Cazenove yesterday refused to explain the reason for its resignation. A terse statement to the Stock Exchange was issued by the Telegraph stating that Cazenove had stepped down. Panmure Gordon, joint broker to the Telegraph with Cazenove, would continue in its role, the statement said.
Hollinger, the Canadian holding company controlled by Conrad Black, sold the 12.5 million shares on 19 May at a price of 587p to raise pounds 73m, reducing its holding from 66 per cent to 57 per cent. The placing was conducted by Cazenove with the aid of Goldman Sachs, the US investment bank.
News last Thursday that the Telegraph was to cut the price of the Daily Telegraph from 48p to 30p caused Telegraph shares to collapse to 332p at one point. After recovering a little subsequently, they closed 15p lower at 364p last night leaving those institutions that bought Hollinger's Telegraph shares with losses of pounds 27.5m.
Mr Black has always insisted that there was no connection between the Hollinger share sale and the announcement of the price cut. Last week the Stock Exchange came to the same conclusion after an investigation.
Mr Black has also described the subsequent share price fall as a 'ludicrous over-reaction' by the City.
Although the cut in the price of the Daily Telegraph to compete with the Times, now selling at 20p, would cost a gross pounds 40m in a full year, he said he believed that up to pounds 25m of that shortfall could be recovered from reduced costs, lower tax payments and extra revenues. The impact on profits could be limited to between pounds 5m and pounds 10m, he has claimed. Sales had started to rise since the price cut and profits from the Telegraph's interests in Canada and Australia were likely to improve.
Meetings are being organised by the Telegraph with aggrieved institutional shareholders to convince them there was no connection between the share sale and subsequent price cut.
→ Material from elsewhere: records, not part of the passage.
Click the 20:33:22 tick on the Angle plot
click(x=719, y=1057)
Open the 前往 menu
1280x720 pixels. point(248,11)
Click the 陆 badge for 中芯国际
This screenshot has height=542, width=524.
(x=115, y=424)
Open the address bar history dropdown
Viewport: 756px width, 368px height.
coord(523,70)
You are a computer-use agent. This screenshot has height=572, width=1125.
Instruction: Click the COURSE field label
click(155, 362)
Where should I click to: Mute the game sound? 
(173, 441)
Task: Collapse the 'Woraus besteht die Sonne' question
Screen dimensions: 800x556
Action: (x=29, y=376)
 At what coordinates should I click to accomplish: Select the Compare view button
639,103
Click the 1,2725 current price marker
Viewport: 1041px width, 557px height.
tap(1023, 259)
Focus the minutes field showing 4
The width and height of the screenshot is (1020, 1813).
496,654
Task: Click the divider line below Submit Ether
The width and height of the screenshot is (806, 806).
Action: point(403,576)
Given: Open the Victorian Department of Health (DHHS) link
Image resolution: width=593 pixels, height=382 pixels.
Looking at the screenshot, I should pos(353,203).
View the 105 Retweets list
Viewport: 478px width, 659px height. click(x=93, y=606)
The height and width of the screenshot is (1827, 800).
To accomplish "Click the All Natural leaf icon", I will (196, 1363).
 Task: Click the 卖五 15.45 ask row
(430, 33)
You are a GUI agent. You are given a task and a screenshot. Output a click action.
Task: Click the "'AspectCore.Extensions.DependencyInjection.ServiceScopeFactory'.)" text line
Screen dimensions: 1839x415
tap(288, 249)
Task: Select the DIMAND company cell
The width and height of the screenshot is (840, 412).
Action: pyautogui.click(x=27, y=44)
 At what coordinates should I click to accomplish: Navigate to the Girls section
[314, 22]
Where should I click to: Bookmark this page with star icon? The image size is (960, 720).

Despite Mr Black's protestations and the findings of the Stock Exchange, the resignation of Cazenove is being taken in the City as a sign of its embarrassment over the Hollinger share placing.
Cazenove, which boasts a client list of top companies out of all proportion to its low profile, owes its strong influence in City affairs to its ability to find investors prepared to purchase shares in the most trying of circumstances.
Its famous 'arm-twisting' approach on difficult placings or rights issues succeeds because institutional investors fear that if they do not agree to take shares when times are hard they may be overlooked by Cazenove when more attractive opportunities come around.
The fact that Cazenove, a partnership whose members currently include the chairman of the Stock Exchange, John Kemp-Welch, has always maintained such a low profile makes yesterday's highly public resignation all the more significant.
Resignations by brokers to companies are infrequent and are usually done with a minimum amount of publicity.